The pan-European index edged up 0.2% to 618.91 points by 0844 GMT, with the banks-heavy Spain’s benchmark leading gains among regional markets.
European shares hit a volatile patch in late January and through early February on worries that newer artificial intelligence tools could squeeze profits of traditional businesses.
However, a better-than-feared earnings season in the face of steep U.S. tariffs helped the STOXX index touch a record high last week and log its third-straight week of gains.
Banks and insurance stocks had been mired in AI-disruption worries last week, with the lending index logging its biggest one-week drop since late-March 2025. On Monday, lenders bounced back with a 1.7% rise, while insurance stocks added 1%.
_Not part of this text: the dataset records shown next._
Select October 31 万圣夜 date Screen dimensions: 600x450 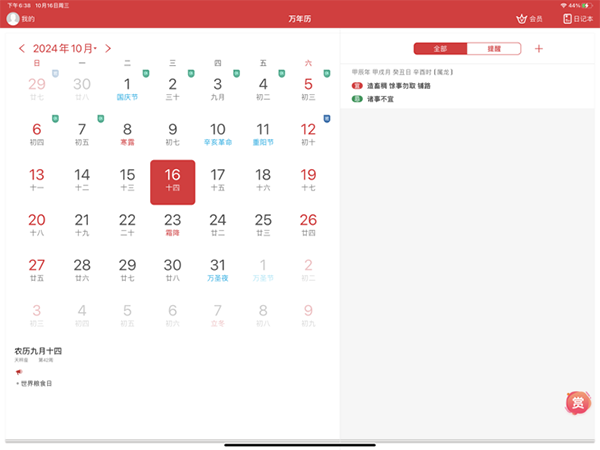pos(217,270)
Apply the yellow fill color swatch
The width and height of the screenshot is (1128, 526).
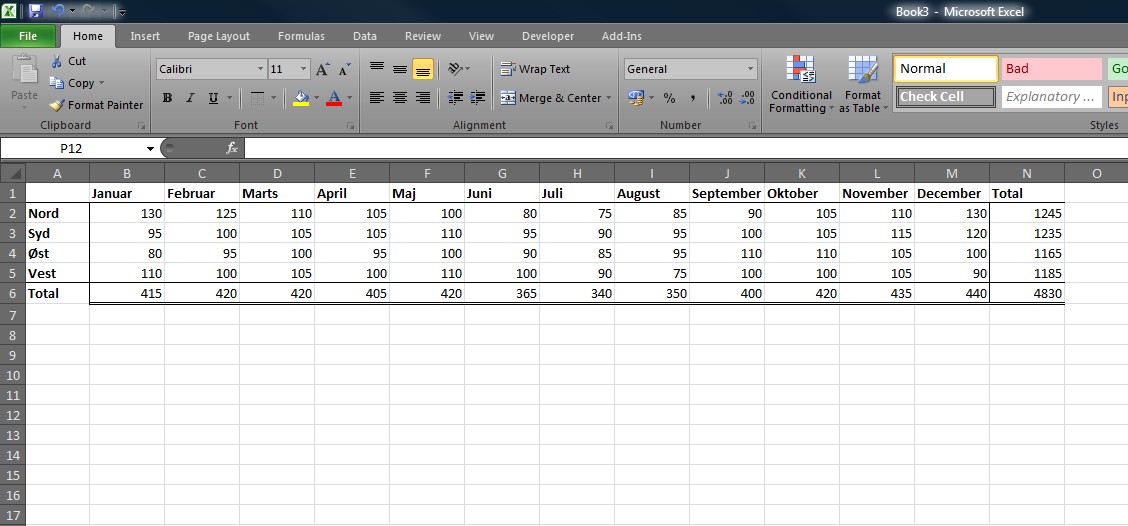click(x=301, y=98)
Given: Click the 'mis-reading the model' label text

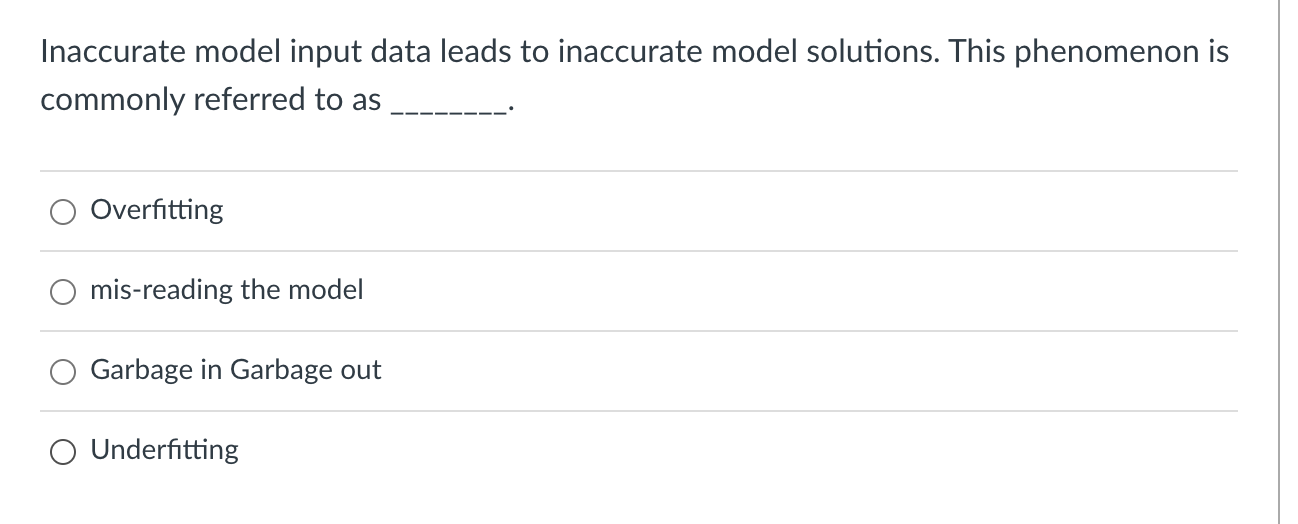Looking at the screenshot, I should (x=227, y=290).
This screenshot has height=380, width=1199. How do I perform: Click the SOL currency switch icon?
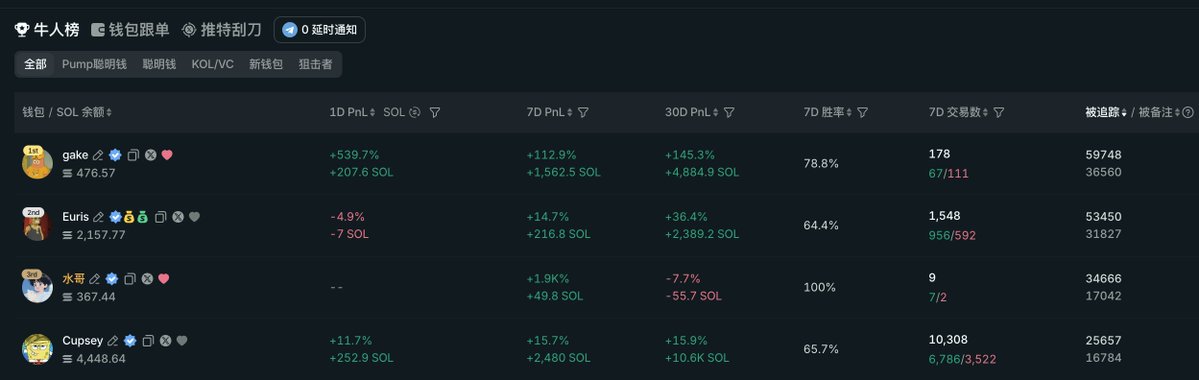tap(414, 112)
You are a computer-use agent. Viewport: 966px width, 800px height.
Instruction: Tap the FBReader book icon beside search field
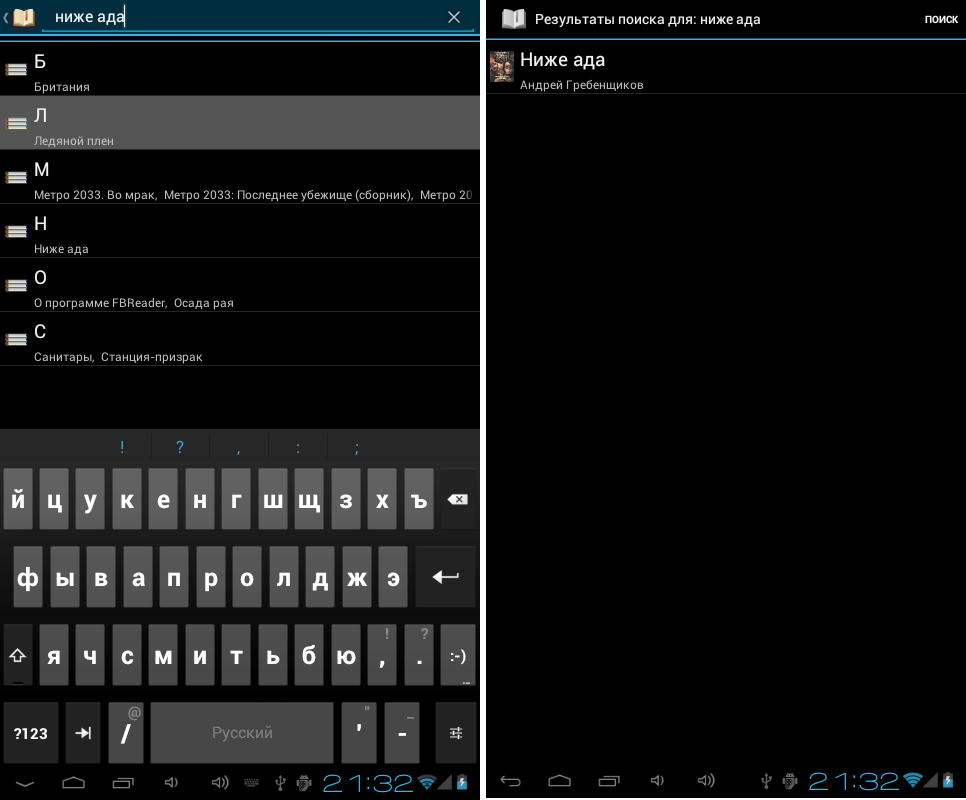click(22, 17)
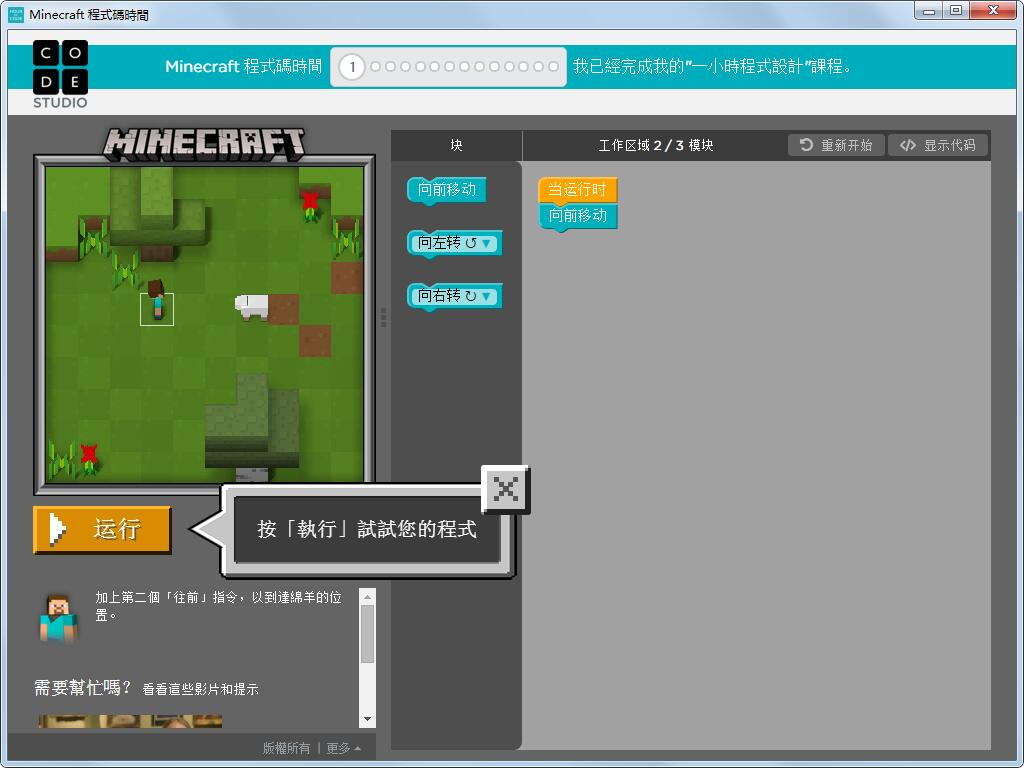This screenshot has height=768, width=1024.
Task: Expand the 向左转 turn-left dropdown arrow
Action: (486, 243)
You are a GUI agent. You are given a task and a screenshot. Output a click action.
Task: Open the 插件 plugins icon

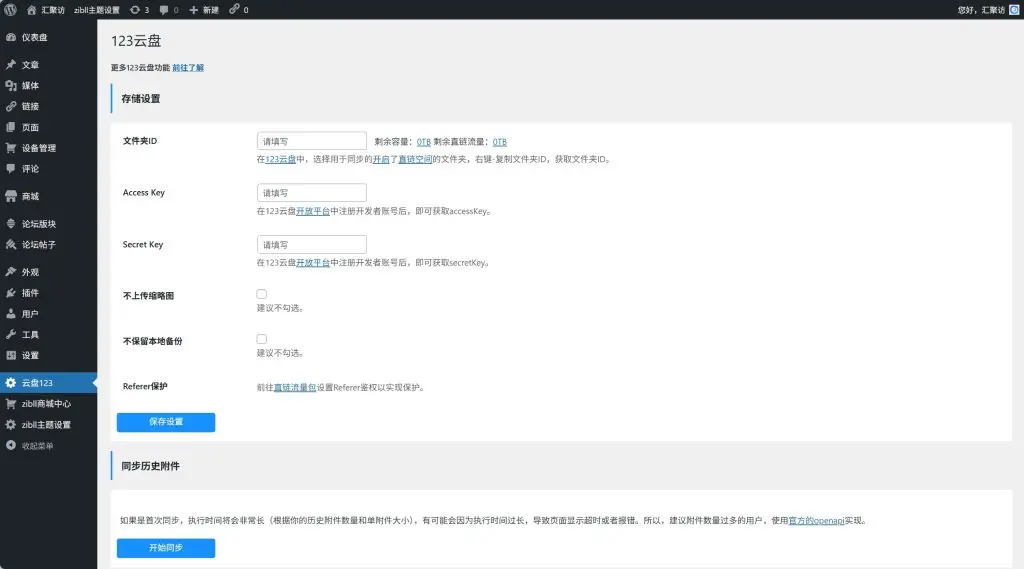[11, 293]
“The real challenge is that even by the end of this year we still won’t have enough evidence to identify the structural winners and losers with confidence. That leaves plenty of room for investors’ imaginations—both optimistic and pessimistic—to run wild. As such big sentiment swings will continue to be the order of the day,” a group of analysts led by Deutsche Bank’s Jim Reid said in a note.
No major earnings releases are expected on Monday, but those from Orange, Zealand Pharma, Airbus and BE Semiconductor are due later this week.
So far, 60% of European companies have beaten earnings expectations, compared with 54% seen in a typical quarter, according to data compiled by LSEG. Further, earnings are expected to have fallen 1.1%, versus about a 4% drop earlier in the month.
On the data front, a report later in the day is expected to show euro zone industrial production increased 1.3% year-on-year in December, compared with a 2.5% rise a month earlier, at a time when investors are anticipating that fiscal stimulus is reviving the sector.
Among others, Orsted gained 2.7% after brokerage Kepler Cheuvreux raised the Danish offshore wind developer to “buy” from “hold”.
Norsk Hydro <NHY.OL> lost 3.4% after the brokerage downgraded the aluminium producer to “reduce” from “hold”. The broader basic resources index slipped 1.3%.
Baby formula makers such as Nestle and Danone were marginally lower after the Paris public prosecutor opened five investigations over contamination with toxin cereulide.